EDMONTON —  An Edmonton man plans to fight a traffic ticket he was given for sticking a crude political message in the rear window of his car.

Rob Wells posted the handmade, pink “F–k Harper” sign a week ago to voice his contempt for Stephen Harper’s Conservative government in the upcoming federal election.

He recently took a road trip to Vancouver and kept a log of about 60 other drivers who reacted with support.

“All the way out there I’m getting thumbs up, thumbs up, thumbs up,” Wells recalled Wednesday.

On the drive back, after he hit the Calgary area on Sunday, he said he saw a few middle fingers.

RCMP then pulled him over about 50 kilometres south of Edmonton. An officer demanded he remove the sign, Wells said.

“I insisted that I had a right to have it … it’s a political statement.”
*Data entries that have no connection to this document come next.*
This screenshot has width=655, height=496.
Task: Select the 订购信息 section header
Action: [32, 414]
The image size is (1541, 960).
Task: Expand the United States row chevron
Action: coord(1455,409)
He said the officer told him, “if you don’t get rid of it, I’m writing you a ticket.”

“I said, ‘OK. We’ll see you in court.”’

Wells was handed a $543 fine under the section of the Highway Traffic Act that prohibits anything that distracts other drivers.

Wells said he plans to be in Ponoka provincial court Nov. 12 to argue against the ticket and will also be filing a complaint with the RCMP.
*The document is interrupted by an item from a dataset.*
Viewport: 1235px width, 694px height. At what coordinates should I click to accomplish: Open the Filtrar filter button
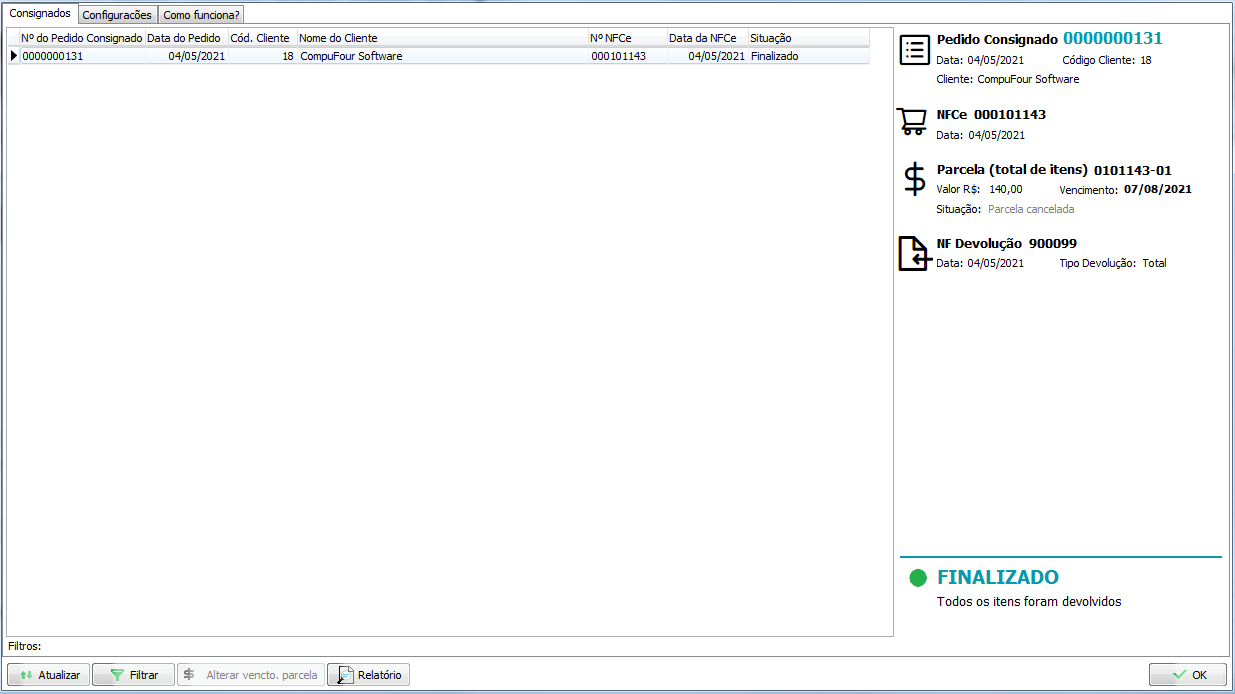(133, 675)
RCMP Sgt. Josee Valiquette wouldn’t comment on the political sign. She said police stopped Wells after receiving two complaints about erratic driving.
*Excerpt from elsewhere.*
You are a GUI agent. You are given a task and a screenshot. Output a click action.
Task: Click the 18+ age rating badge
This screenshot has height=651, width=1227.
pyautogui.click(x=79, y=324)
Wells argues his sign isn’t distracting and he was simply stopped by police because of its message.

“It’s sure not as distracting as a pretty girl driving around in convertible with the top down.”

Wells said he was pulled over by Edmonton police 15 years ago, after he put a “F–k Ralph” bumper sticker on his car to protest former Alberta premier Ralph Klein’s push for private health care.

He wasn’t charged.

Police determined he wasn’t doing anything illegal, Wells said, and he recently dug up a police directive he received after his stop that states that officers shouldn’t pull over vehicles with offensive political signs, unless the messages are hate crimes.

Wells plans to keep the Harper sign in the window of the Saturn hatchback parked outside his home, at least until the election is over.

He doesn’t care if he gets stopped by police again.

“They can write up another ticket.”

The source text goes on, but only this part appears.